Rupture de stock : ce qui «ne devait» pas arriver arriva !
Les pénuries de médicaments sont devenues un problème alarmant, mettant en péril la santé et la vie de millions de personnes à travers le monde. Ce phénomène, en augmentation constante, y compris dans les pays les plus industrialisés, est une conséquence de plusieurs facteurs.
Ces pénuries peuvent être conjoncturelles et imprévisibles, à l’image des perturbations provoquées par la guerre en Ukraine, pays qui produit des composants nécessaires à l'emballage des médicaments, tels que l'aluminium et le verre et certains métaux nécessaires à la fabrication des formes injectables.
La forte demande de médicaments à travers le monde peut également expliquer ces pénuries. Des pays comme la Chine consomment de plus en plus de médicaments. Les unités de production tournent à flux tendu et tout incident, aussi minime soit-il, peut avoir des répercussions sur la production des médicaments.
La recherche constante de la rentabilité a poussé les laboratoires pharmaceutiques à délocaliser la plupart des étapes de fabrication. Certains laboratoires sont devenus de simples façonniers. 80% des besoins mondiaux en principes actifs sont produits en Chine et en Inde. Conséquence logique : la plupart des pays sont devenus dépendants de ces deux pays. Lorsque la Chine a fermé son espace aérien pendant la pandémie Covid-19, l'approvisionnement en produits de santé a connu de grandes perturbations et il en est de même quand l’Inde a stoppé, du jour au lendemain, l'exportation de paracétamol pour répondre aux besoins de ses populations.
À ces facteurs, il faut ajouter la concentration de la production de certains médicaments, comme c’est le cas du Bélatacept, une spécialité pharmaceutique antirejet qui n'est fabriquée que dans un seul site aux États-Unis. Ce produit est passé en peu de temps de la tension d'approvisionnement à la rupture de stock, privant ainsi les patients de ce médicament indispensable. D'autres médicaments sont également produits dans un seul site, comme l'Actilyse, la Rifapentine, etc.
La financiarisation des laboratoires a également un impact sur leurs stratégies. Leurs stratégies sont de plus en plus dictées par les fonds d'investissement américains et d'autres actionnaires dont le souci majeur est la rentabilité. Pour atteindre cet objectif, certains laboratoires investissent dans les «nichebusters», des médicaments développés pour traiter des maladies rares et vendus à prix d’or, à l'image de Sovaldi de Gilead ou de Zolgensma de Novartis. Ce dernier qui est destiné à traiter l'amyotrophie spinale, est vendu à deux millions d'euros l'injection.

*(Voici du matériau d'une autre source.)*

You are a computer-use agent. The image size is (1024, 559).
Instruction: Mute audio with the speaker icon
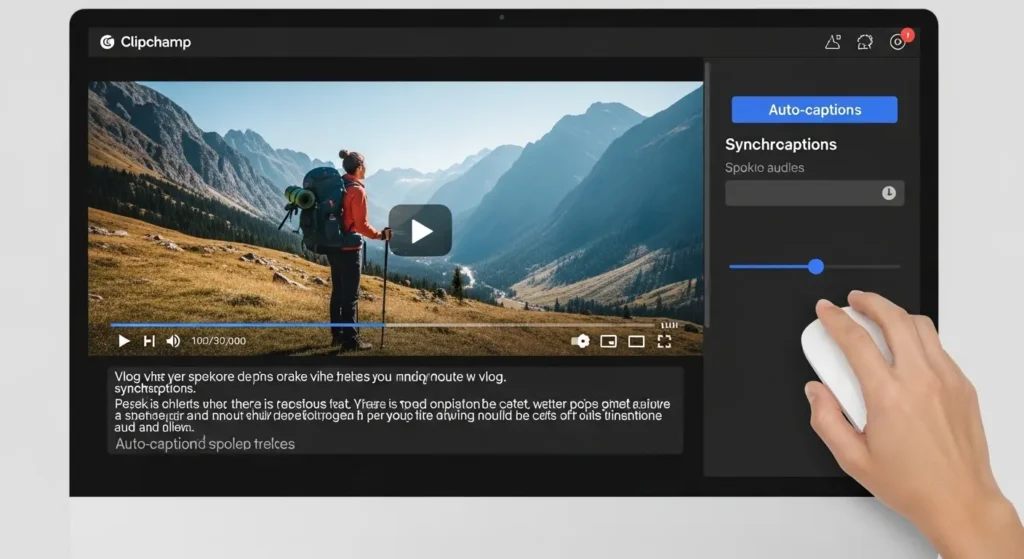[173, 341]
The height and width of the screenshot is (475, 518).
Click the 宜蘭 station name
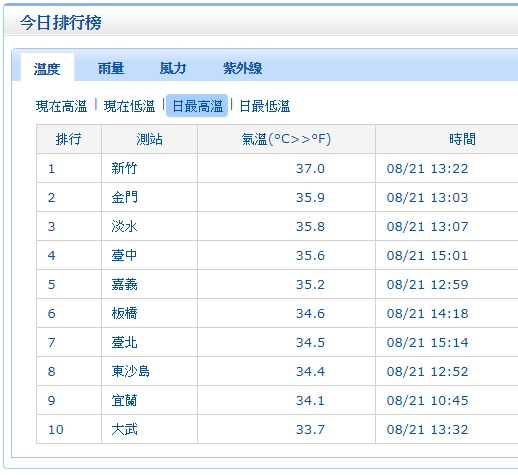(x=124, y=400)
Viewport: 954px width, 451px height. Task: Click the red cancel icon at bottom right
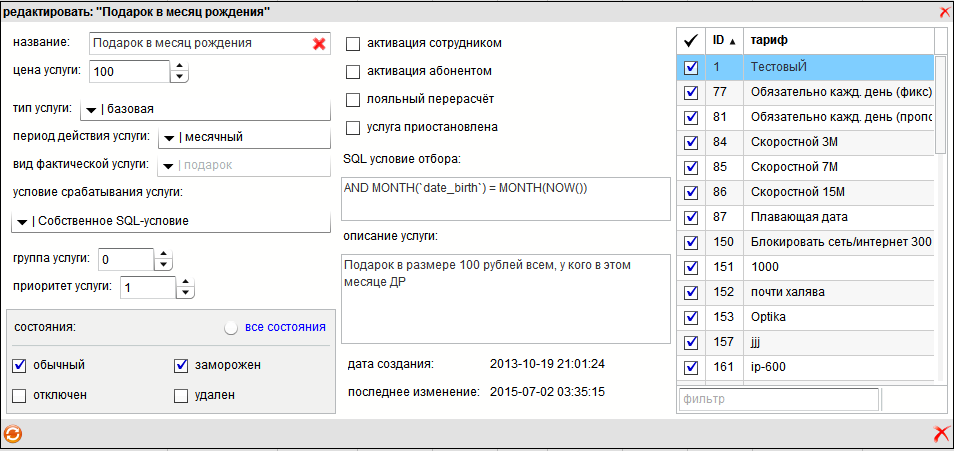[x=940, y=434]
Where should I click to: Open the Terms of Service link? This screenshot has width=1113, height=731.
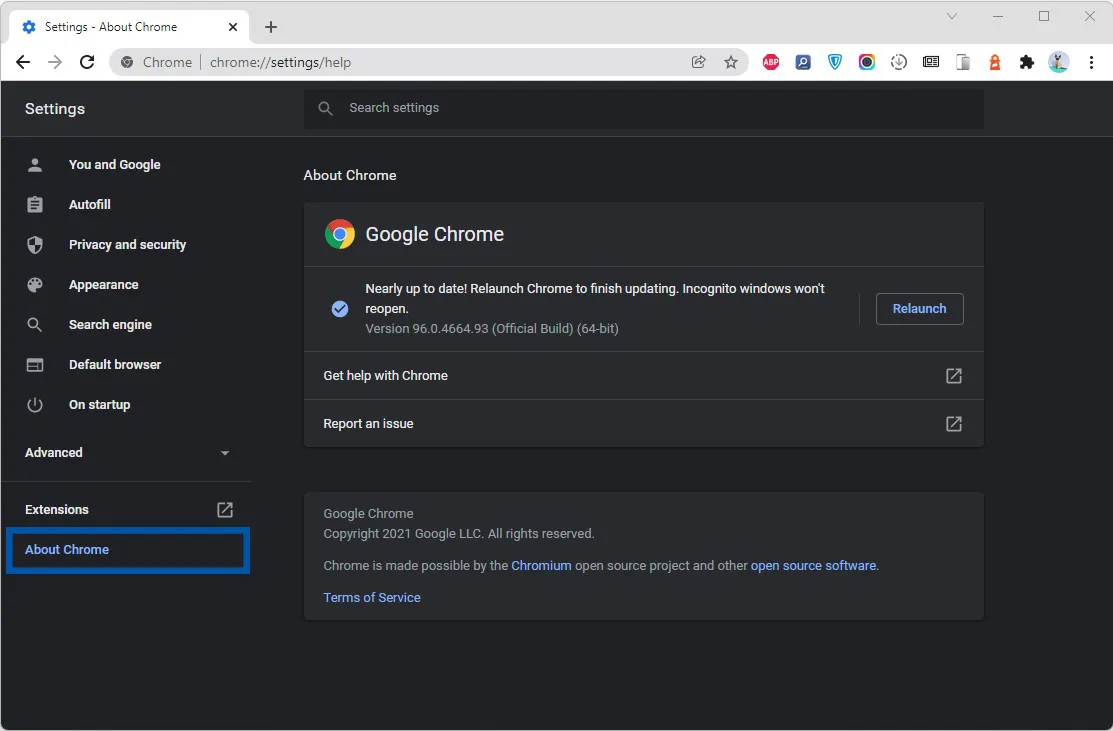click(x=371, y=597)
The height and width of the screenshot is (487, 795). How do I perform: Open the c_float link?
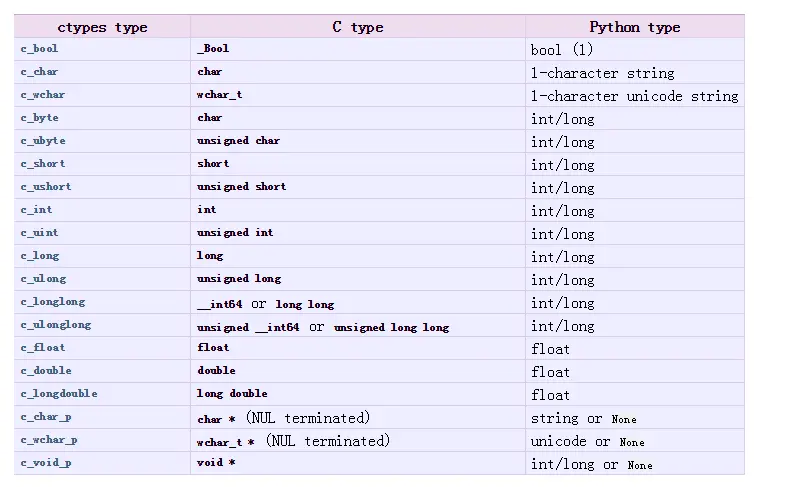click(42, 348)
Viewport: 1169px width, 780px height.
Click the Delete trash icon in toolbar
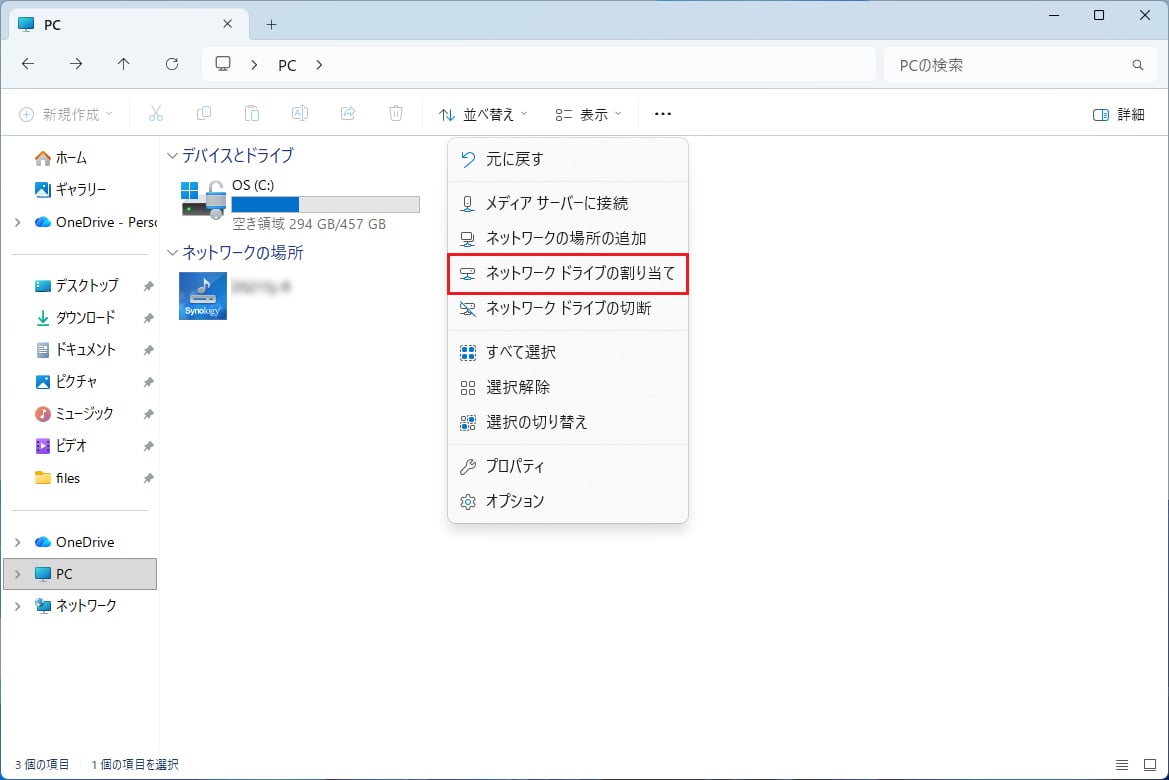396,114
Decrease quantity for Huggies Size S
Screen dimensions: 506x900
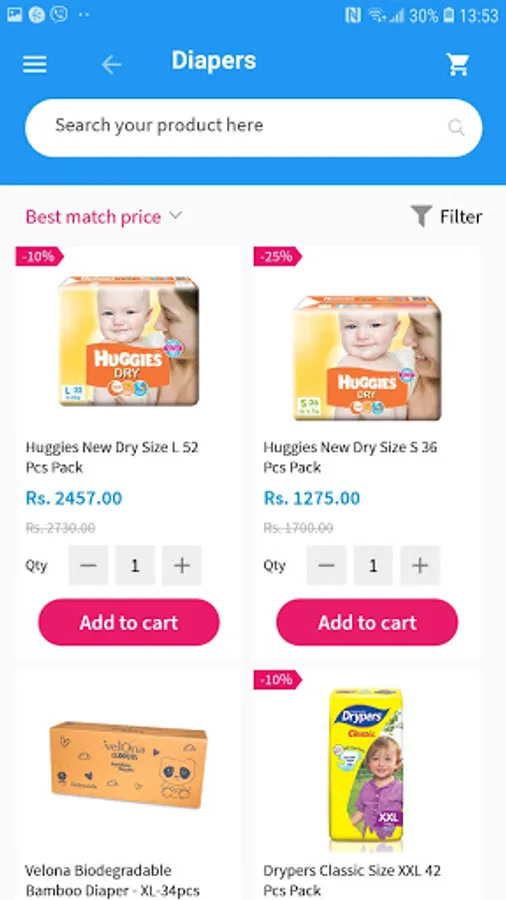(326, 565)
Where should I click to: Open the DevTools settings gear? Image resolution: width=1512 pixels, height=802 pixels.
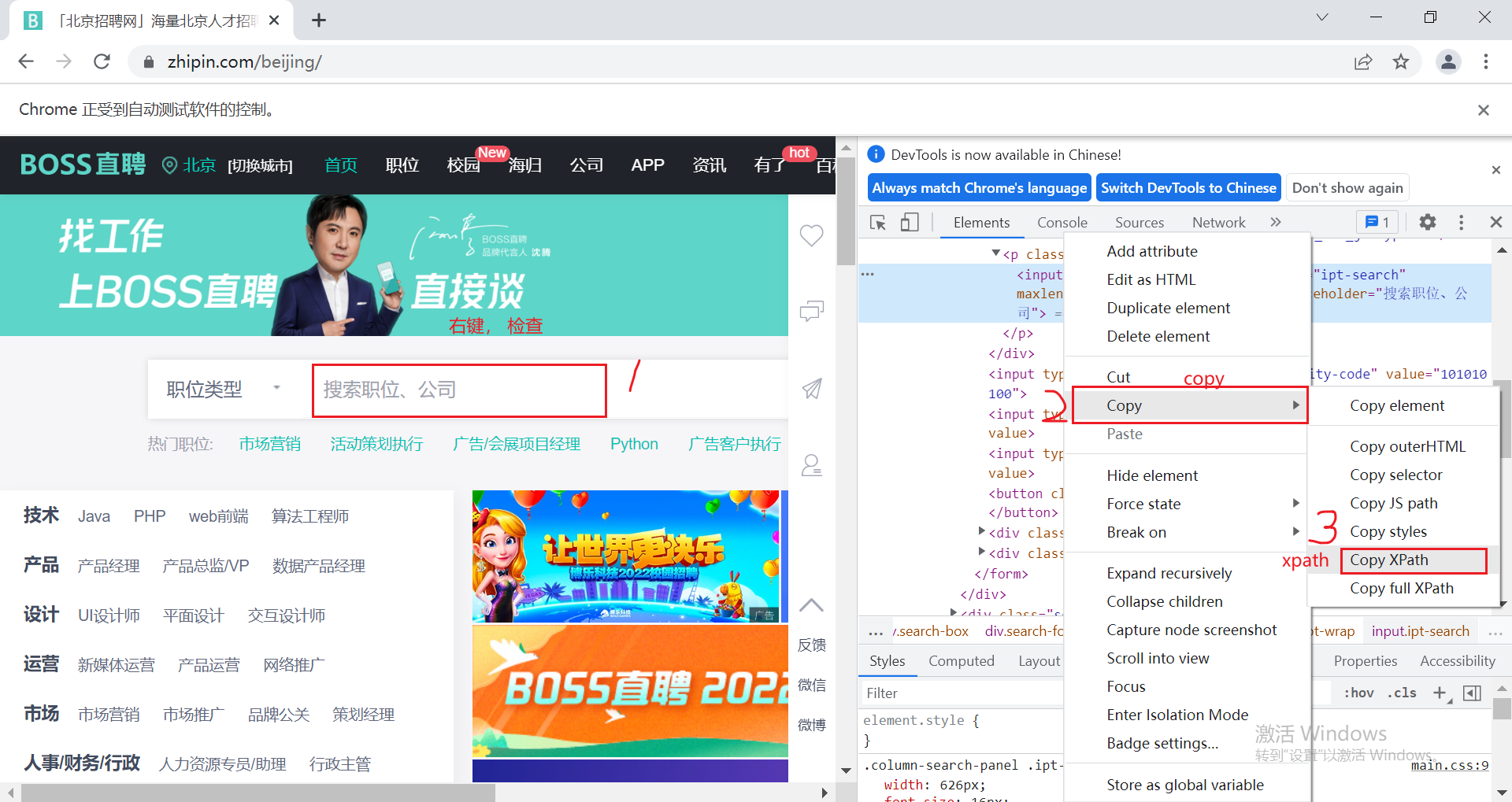click(x=1427, y=223)
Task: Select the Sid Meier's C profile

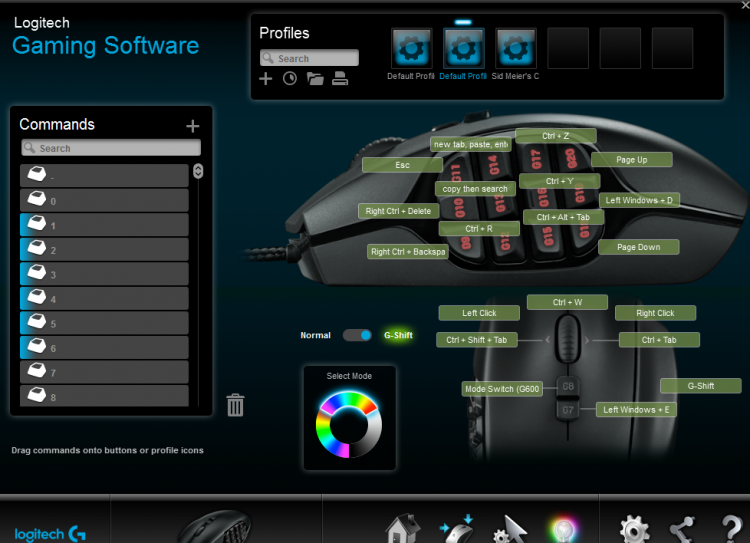Action: [x=516, y=48]
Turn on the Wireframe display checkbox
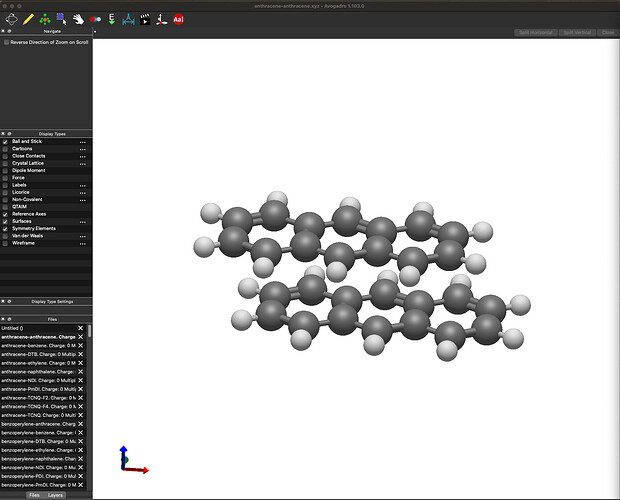The image size is (620, 500). 5,242
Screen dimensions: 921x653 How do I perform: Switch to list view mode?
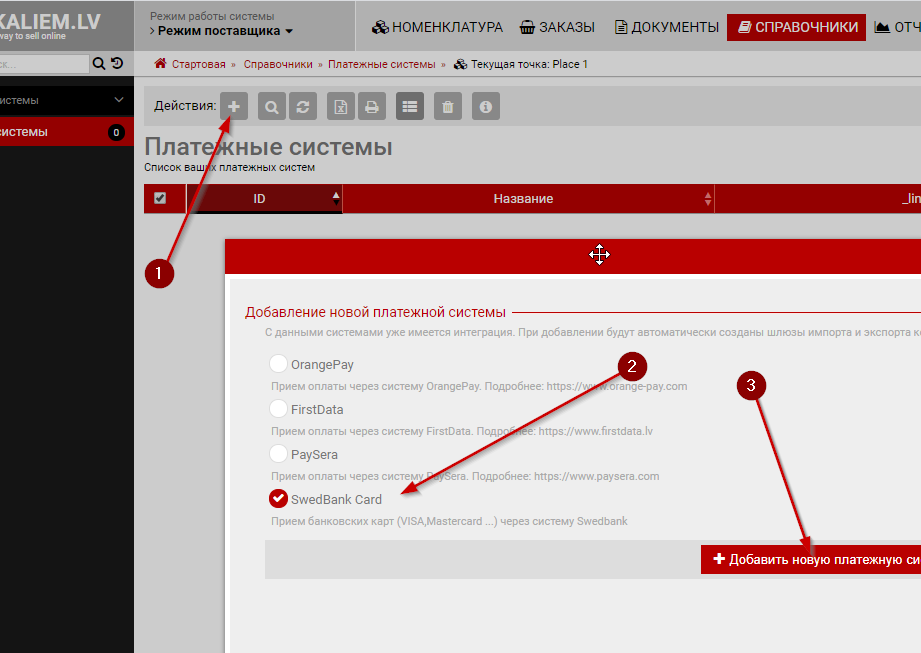point(410,106)
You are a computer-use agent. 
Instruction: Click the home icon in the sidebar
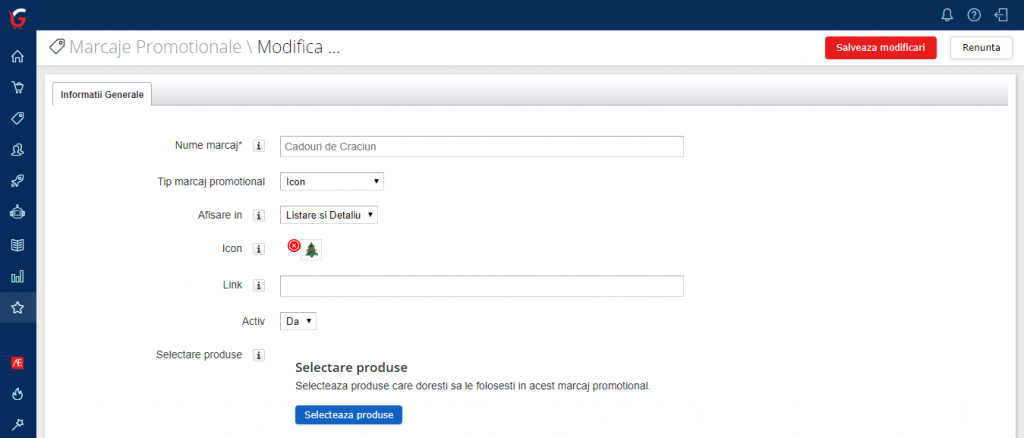[x=17, y=56]
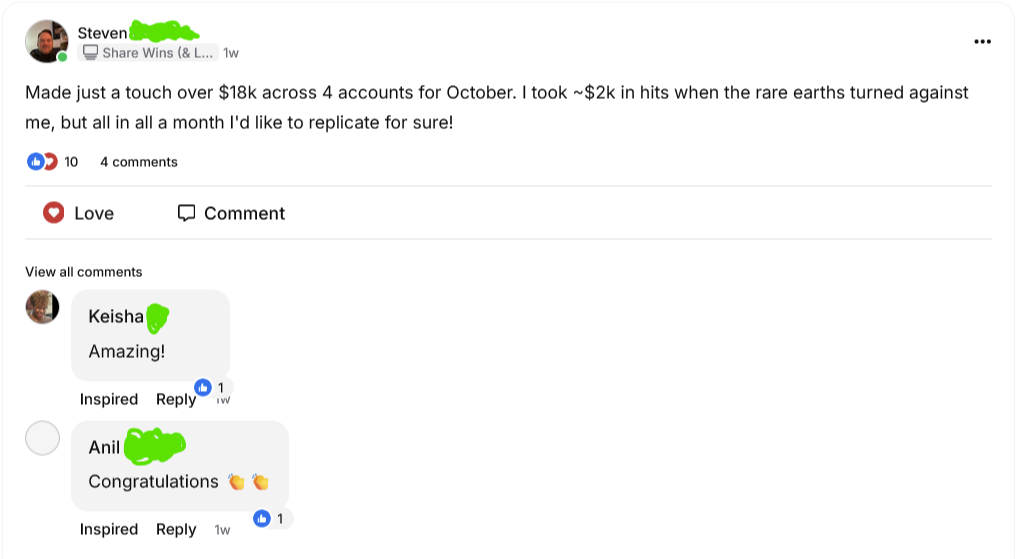Open Keisha's profile avatar
Viewport: 1020px width, 559px height.
pyautogui.click(x=42, y=307)
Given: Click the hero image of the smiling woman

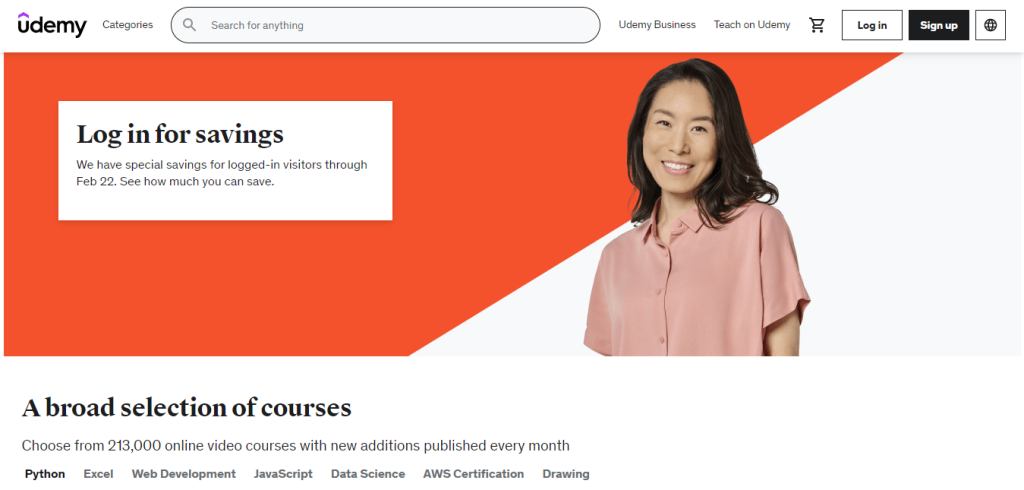Looking at the screenshot, I should pos(696,209).
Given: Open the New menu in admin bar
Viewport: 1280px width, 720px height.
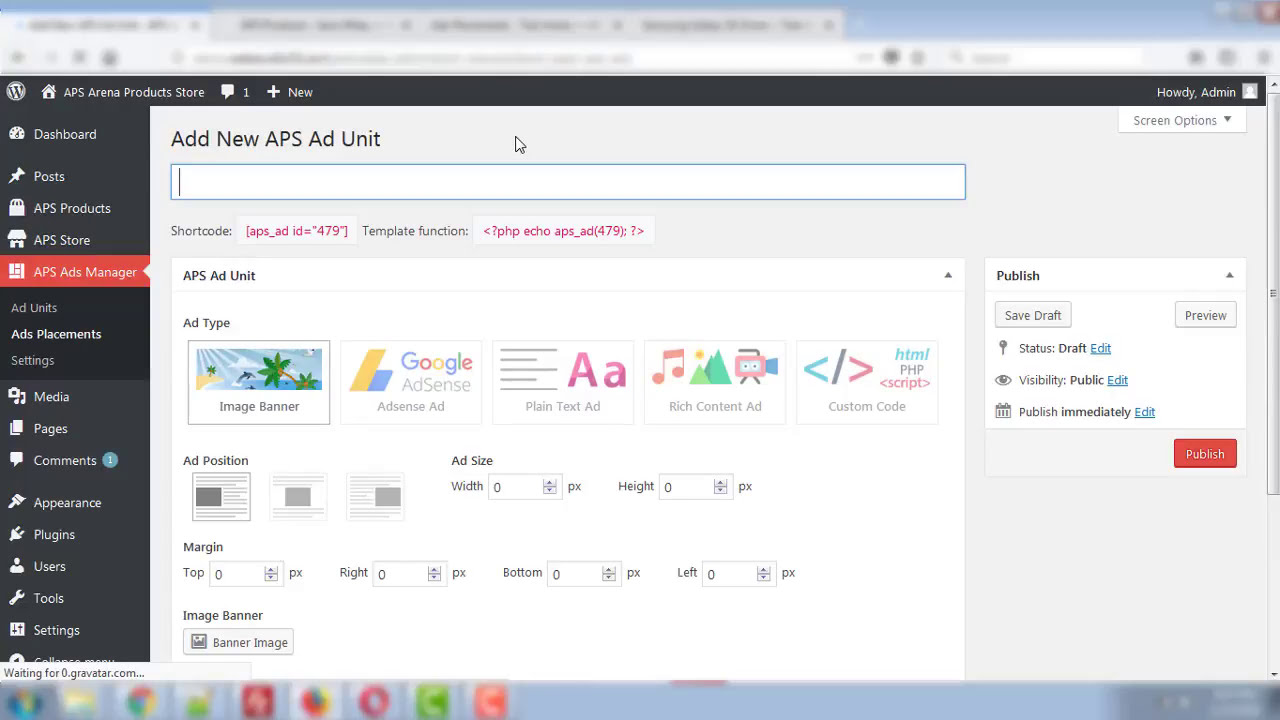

Conséquence prévisible : les médicaments dits matures, dont les prix ne sont pas assez attractifs pour les producteurs, connaissent des tensions d'approvisionnement et des pénuries, ce qui n'est pas le cas des médicaments dits innovants et particulièrement rentables.
Les conséquences de ces pénuries sont préjudiciables pour les patients, particulièrement lorsqu’elles touchent les médicaments essentiels. Les hôpitaux et les professionnels de santé doivent faire face à des situations complexes, surtout lorsque le médicament en rupture de stock ne dispose pas d'alternatives thérapeutiques. Une prise en charge tardive ou inappropriée prive les patients de chances de guérison et peut représenter un lourd fardeau pour le patient et pour les organismes payeurs.
Aussi, il est temps de prendre des mesures concrètes pour résoudre ce problème. Les gouvernements, l'industrie pharmaceutique et les organismes de réglementation doivent travailler de concert pour garantir la disponibilité continue des médicaments essentiels. Cela passe par des incitations pour stimuler la production, des systèmes d’informations performants pour anticiper les pénuries et des initiatives pour rationaliser l’utilisation des médicaments et revoir les réglementations qui peuvent entraver la distribution.
La pénurie de médicaments est un problème complexe qui risque de s’aggraver si les États ne prennent pas les mesures qui s’imposent. La santé de nos citoyens est en jeu, et il est de notre devoir de ne ménager aucun effort pour leur garantir l'accès aux médicaments.